Conservative policy adviser says judge's move to strike down ObamaCare was a 'case of judicial activism'

Conservative policy adviser Avik Roy said in an interview that aired Tuesday on "Rising" that a U.S. District Court judge's move last week to strike down the Affordable Care Act (ACA) was a "classic case of judicial activism." 

"I totally agree with some of the right-of-center writers, and obviously liberal writers, who have said this is a classic case of judicial activism, of the judge just saying 'I don't like ObamaCare so I'm just going to invent a reasoning to say that the whole law is unconstitutional,' " Roy, the president of the Foundation for Research on Equal Opportunity, told Hill.TV's Buck Sexton and Krystal Ball on Monday. 

Roy served as a health-care policy adviser to Mitt Romney's 2012 presidential campaign and a senior adviser to Rick Perry's 2016 presidential campaign.

His comments come after Texas federal Judge Reed O'Connor struck down former President Obama's signature health-care law on Friday, arguing that the individual mandate cannot be separated from the rest of the law. 

Roy disagreed with O'Connor's argument, saying the individual mandate is not needed for ACA to function. 

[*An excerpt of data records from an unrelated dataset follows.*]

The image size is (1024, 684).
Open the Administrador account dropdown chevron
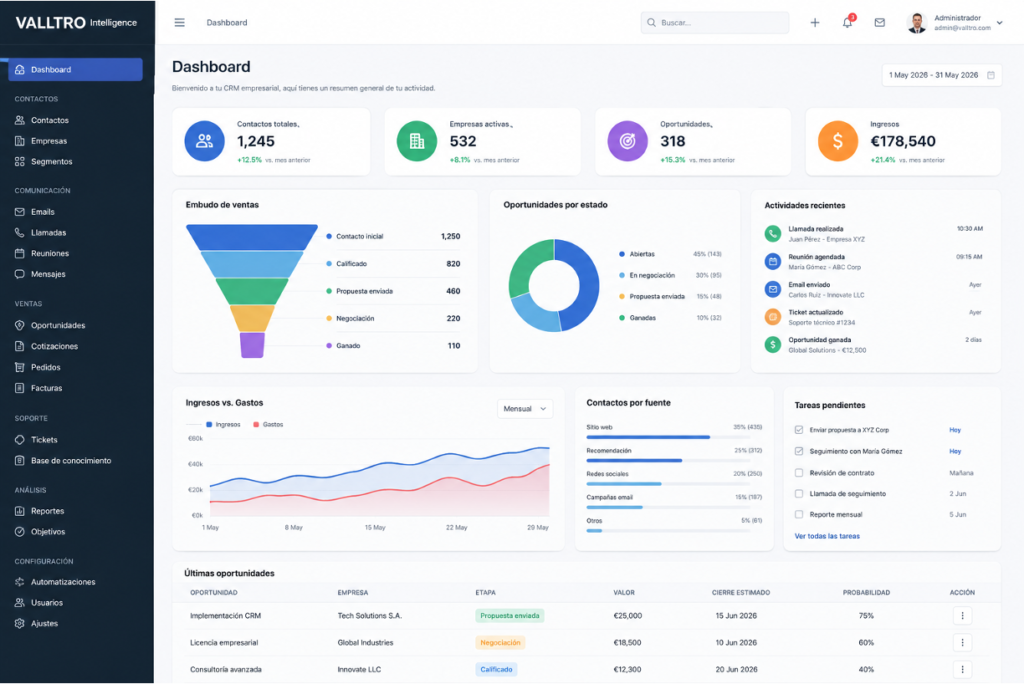[x=1000, y=23]
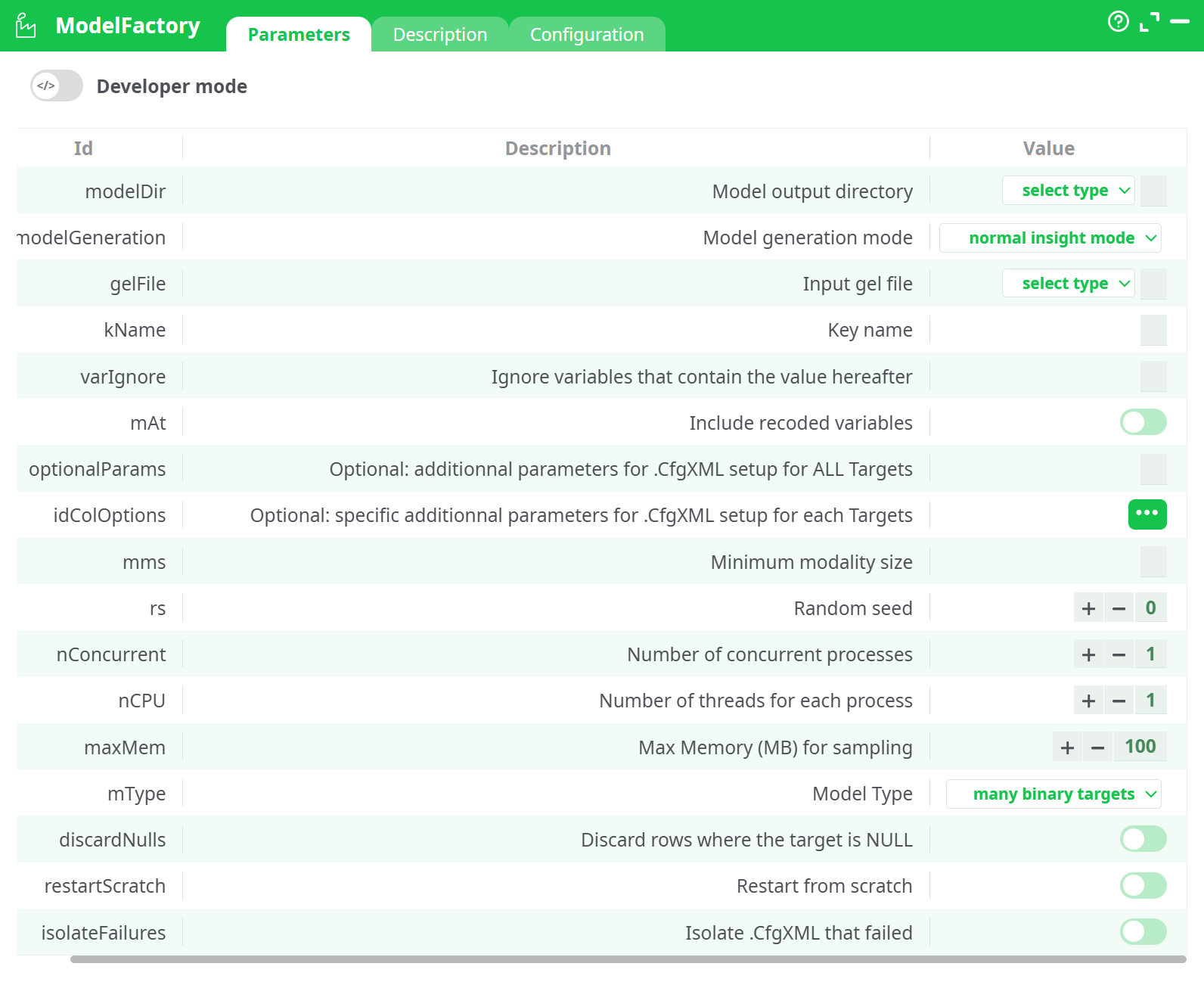
Task: Switch to the Configuration tab
Action: pyautogui.click(x=586, y=35)
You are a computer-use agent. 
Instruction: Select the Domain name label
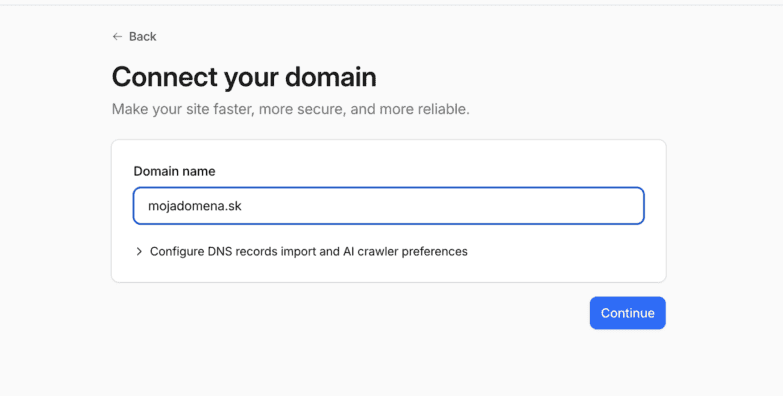174,171
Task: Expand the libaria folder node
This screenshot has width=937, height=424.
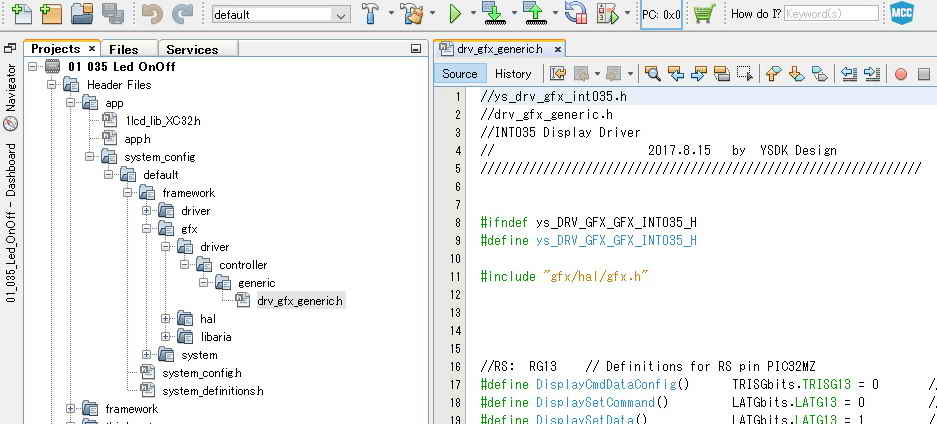Action: point(166,337)
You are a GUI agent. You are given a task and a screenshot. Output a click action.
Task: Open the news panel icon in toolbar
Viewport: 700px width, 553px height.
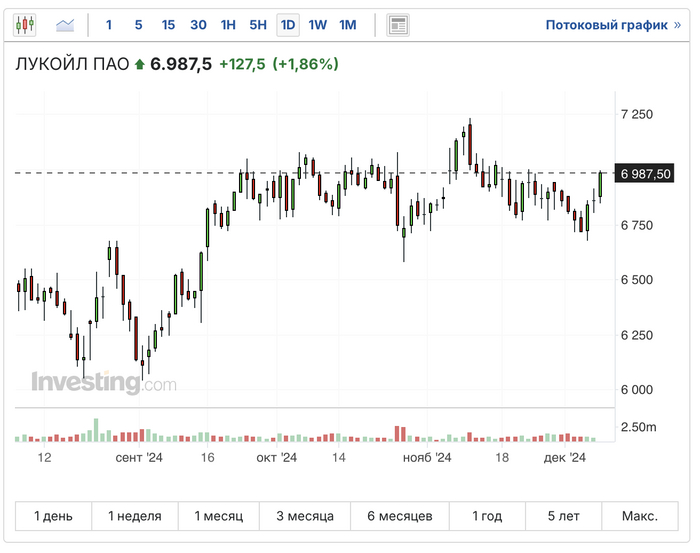[x=398, y=24]
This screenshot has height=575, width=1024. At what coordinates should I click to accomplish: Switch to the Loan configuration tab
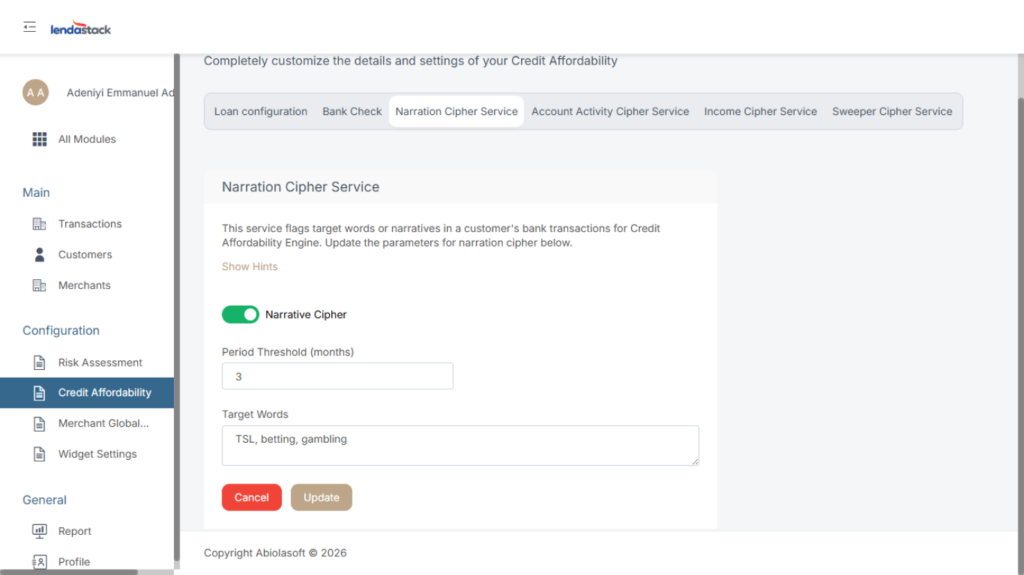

"This whole conception that ObamaCare requires an individual mandate for the rest of ObamaCare to work, that's something that for eight years I've been disagreeing with, and I think the evidence has shown that that's true. Congress in 2017 zeroed out the penalty for the individual mandate and that year, the year after that, enrollment actually went up in the Affordable Care Act's exchanges," Roy said. 

"So the individual mandate in ObamaCare, the specific one that was in there, wasn't as strong as a lot of people thought. It wasn't having the effect that a lot of people thought, and it's not necessary for the rest of ObamaCare to work," he added.